▶ [What is being asked]: In one to three sentences, explain why, according to the passage on snails, a snail's body and tentacles retract when touched.

▶ [Exercise text]:
Snail mating behavior and their hermaphrodite gender is known to many. But it may come as a surprise to find out that snails are capable of learning. The snail's primitive brain is much simpler than the brains of mammals, reptiles and birds. It is formed from associations of neurons into a type of bundle or node with a lot of cross connections called a ganglion. There are four of these cerebral ganglia in snails, and they enable associative learning. That means they can learn to connect two unrelated events, which in humans and other animals forms the basis for behavioral training.
Sensory input comes through the tentacles and body. The longer upper pair of tentacles bears eyes on stalks, which can really only see shadows, and the lower shorter stalks bear olfactory organs, so they have senses given by having eyes and a nose, but they do not have ears. The body and tentacles are extremely sensitive to touch and react by retracting, sometimes right back into the shell, for protection.
While many of the water snails are dioecious, and are either male or female, the lunged or pulmonate snails are hermaphrodites and possess fully developed organs of both sexes. Some land snails such as the Pomatidae have different sexes, and belong to a different group, more close to the water snails. Sexual maturity can be reached at the age of 6 weeks to 5 years, depending on the species.

▶ [Given material]:
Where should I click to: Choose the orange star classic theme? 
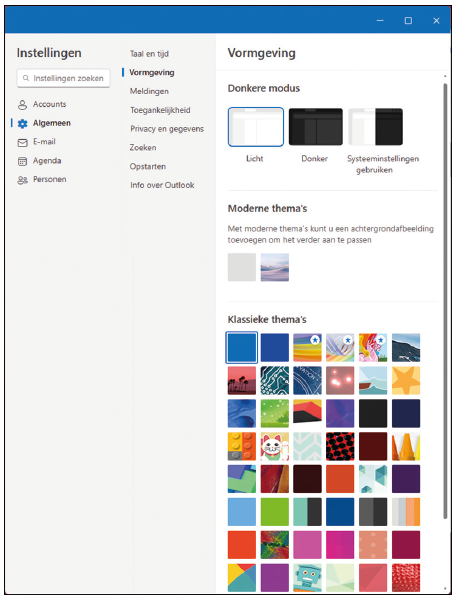406,380
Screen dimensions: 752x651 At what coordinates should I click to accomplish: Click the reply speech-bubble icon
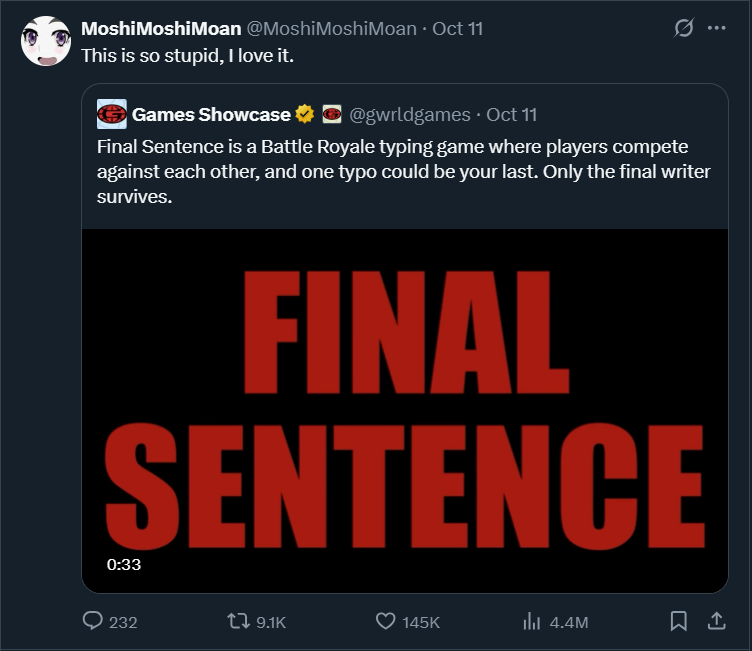click(93, 622)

▶ [Answer box]: A snail's body and tentacles are extremely sensitive to touch. When touched, they retract, sometimes right back into the shell, to protect the snail.